The 10 Embry-Riddle mechanical, civil and aeronautical engineering students and a professor returned this week after spending about six days to help thousands of victims of the 2010 earthquake who are living in tents and surrounding areas of Onaville, Haiti, a displacement camp built northeast of Port-Au-Prince.
This is the third water system Embry-Riddle has delivered to Haiti. Previous recipients were an orphanage last year and a missionary relief camp.
In an unrelated trip, a church in Deltona also recently returned from helping to feed and take other supplies to children in Haiti.
The new water purification system is able to pump 20,000 gallons of clean water every day at a rate of 15 gallons a minute as opposed to last year’s system of 4 gallons a minute.
The Embry-Riddle students and Marc Compere, Embry-Riddle assistant professor of mechanical engineering, shipped the system they designed to Nehemiah Vision Ministries in Haiti. It was then trucked to the tent-city site.
The clean-water system is about 6 feet high and operates on solar power and a diesel generator. Miller-Leaman Inc., a Daytona Beach-based water purification manufacturer, also helped with manufacturing and consulting.
About 50 people were lined up waiting after the students finished putting the system together, according to Embry-Riddle grad student Yung Wong, 22, of Iselin, N.J., the graduate team leader.
|People in Haiti line up to get water from a water purification
system that Embry-Riddle Aeronautical University students installed this month. (Provided by ERAU)
“It was continuous.

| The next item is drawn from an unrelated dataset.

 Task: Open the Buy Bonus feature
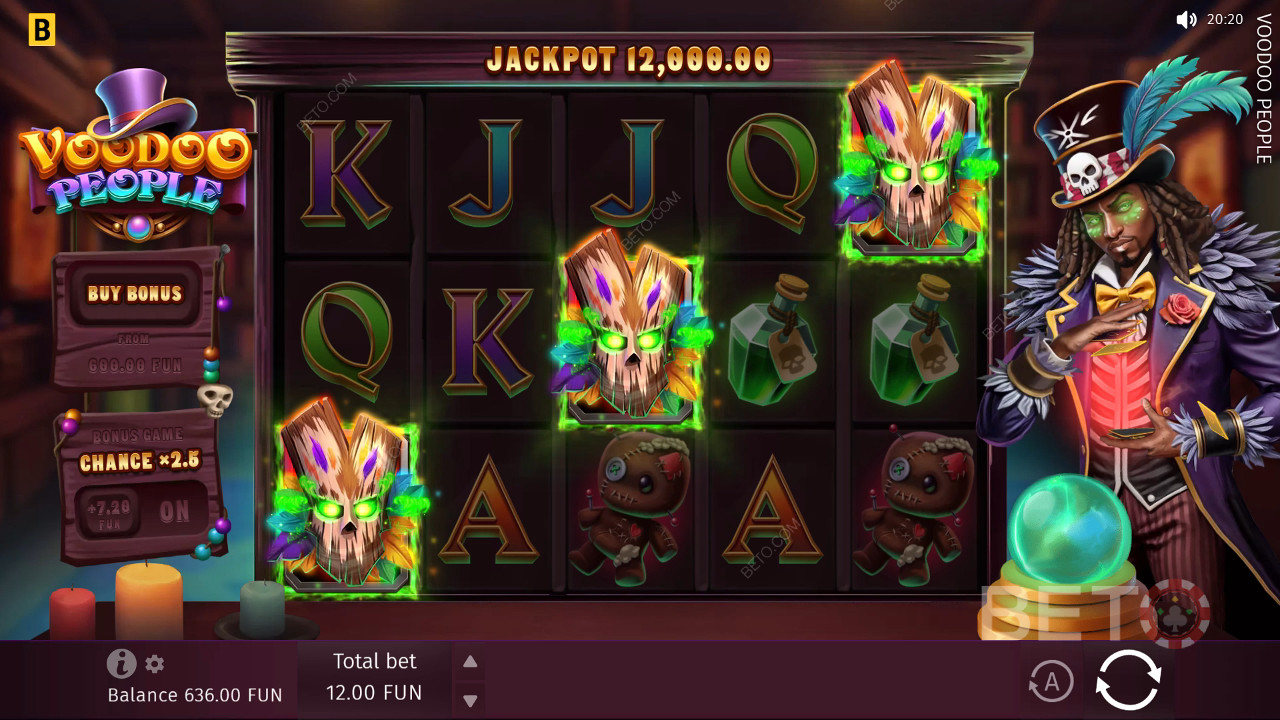pos(135,293)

Once we started, there was a lot more people coming,” said Wong, who also went to Haiti last year to install a similar system to an orphanage. “It was a pretty rewarding feeling. It’s amazing to be able to give clean water to people who don’t have access to it.”

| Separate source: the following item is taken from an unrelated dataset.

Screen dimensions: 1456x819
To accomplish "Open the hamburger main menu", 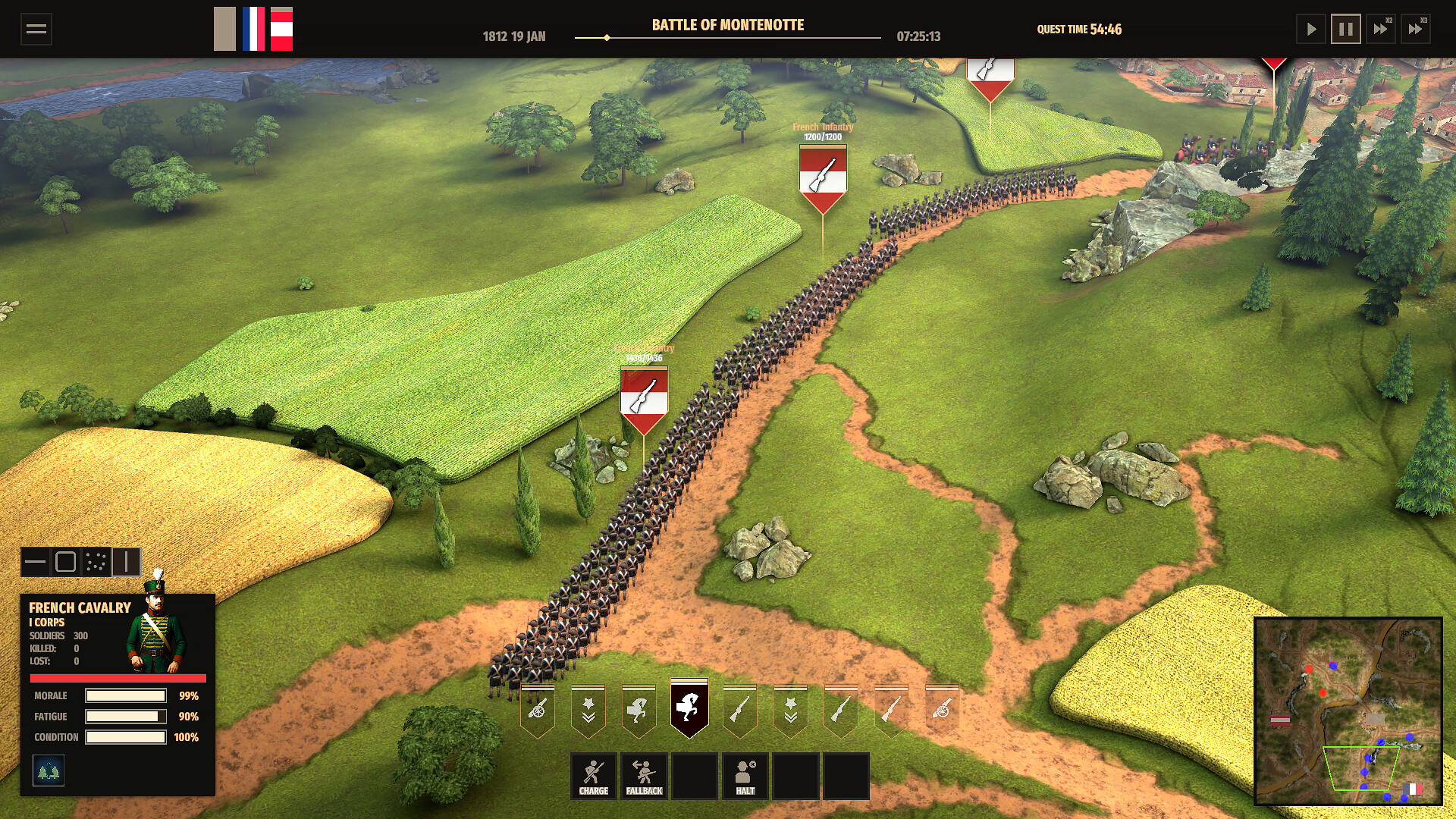I will click(36, 30).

He said the pastor of the village compared Embry-Riddle students providing water to people in the desert similar to the story of Moses from the Bible.

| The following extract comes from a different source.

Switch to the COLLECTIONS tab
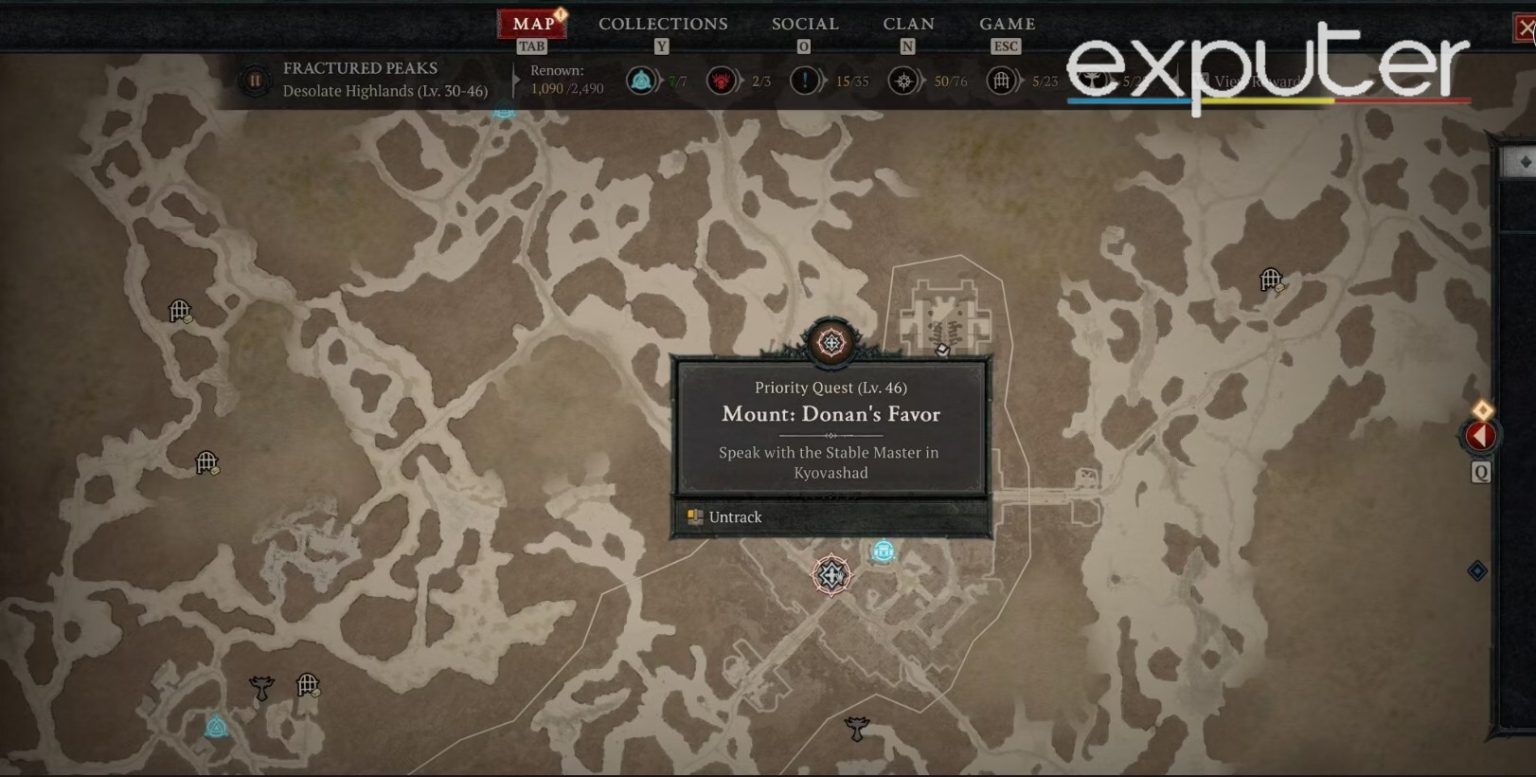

The students trained the pastor and a 15-year-old to run the system, which includes tanks that store the water.
Some of the group hopes to return in a couple of months to move the contraption to a permanent housing structure closer to the well.
They also want to bring a second purifier to the tent city next year so more people can be served.
Embry-Riddle junior Kyle Fennesy, 20, of Richmond, Texas, undergraduate team leader for the trip, said he was “touched by the strength of the Haitian people and how much they value clean water. It was very eye-opening to see how easily Americans take water for granted and how easily we are able to focus on our work and education without even a second glance or worry about where our water is coming from.”
Embry-Riddle grad student Shavin Pinto, 23, of Sri Lanka, who was on his first trip, said he thought he would be used to seeing poverty coming from a third-world country. But he was amazed by what he saw.
“We saw kids all around that had no water at all. Water was like gold for them,” Pinto said.
Another area group also recently returned from Haiti.
A team of 14 people from Deltona Alliance Church served food to 500 kids at the Kids Against Hunger feeding center in Arcahaie, Haiti. Church members also took 15 suitcases of school supplies from the church for some of the orphanages and schools. The group also painted classrooms and worked on buildings at Children’s Lifeline, which provides assistance to underdeveloped areas in Haiti and at one of their schools.
Jeff Gryboski, a member of the church who organized the mission trip, has personally been to Haiti about 10 times in the past two years, focusing on rebuilding three churches as part of the Christian and Missionary Alliance.
Gryboski, who has a home maintenance service and has worked for general contractors, was joined on this trip by his wife, Sherri, and their oldest child, Noah, 11.
“The whole reason I go is because in scripture it tells us you have to love your neighbor as yourself,” Gryboski said.
Gryboski said he has seen progress in the past two years, though it was initially slow, and there are still tent cities, collapsed buildings and “debris is still evident.”
He has taken one or two individuals from the church to Haiti in the past but this was the first team of this size.